16. La défense de la nation et de la patrie n’est que la défense du capitalisme décadent, un système social qui mène l’humanité au chaos, à la guerre et à la barbarie. La nation est la formation historique spécifique qui poursuit une mission sociale particulière : l’établissement d’un État national comme territoire organisée pour la domination économique et politique de la bourgeoisie. La nation est la communauté du capital ; l’État national est l’État bourgeois et la patrie est le territoire de la bourgeoisie. Les communistes sont contre toute forme de patriotisme. Le communisme est la cause commune de tous les travailleurs autour du monde et leur domaine est le monde entier. Le seul «socialisme avec des couleurs nationales» est le capitalisme d’État du national socialisme de Staline et d’Hitler. Nous vivons dans un système capitaliste planétaire avec une classe ouvrière globale. Le mot d’ordre du Manifeste communiste «Prolétaires de tous les pays, unissez-vous !» n’a jamais été aussi actuel qu’à notre époque.

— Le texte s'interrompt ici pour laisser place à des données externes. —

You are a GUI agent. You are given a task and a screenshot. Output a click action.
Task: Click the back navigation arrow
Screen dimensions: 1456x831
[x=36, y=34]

17. Nous rejetons le terrorisme individuel, l’exercice de la violence par des groupes isolés en général et la réduction de la violence politique elle-même à un fétichisme. Cela ne signifie pas la subordination à la légalité bourgeoise et le culte des illusions pacifistes. La violence de classe est un moyen nécessaire que le prolétariat doit exercer pour mener ses luttes quotidiennes et surtout pour le renversement de la classe bourgeoise d’autant que cette dernière ne va pas quitter volontairement son pouvoir et ses privilèges. C’est une nécessité qui est encore plus aigüe à l’ère de l’impérialisme où le capitalisme augmente l’utilisation de la violence dans le monde au travers de guerres mondiales et d’une multitude de confrontations locales, l’accumulation d’armes de destruction massive et le renforcement répressif de l’appareil d’État. Cependant, l’exercice de la violence prolétarienne ne devrait pas être séparé de l’ensemble du mouvement de classe ou doit contribuer au renforcement de son pouvoir et à l’élévation de sa conscience politique. Le terrorisme individuel veut remplacer le rôle actif des masses en les transformant en spectateur passif d’un conflit entre des groupes individuels et l’appareil d’État. En particulier, dans sa forme moderne, c’est une expression de la décomposition des couches petite-bourgeoises et c’est souvent un organe de conflit entre des puissances bourgeoises.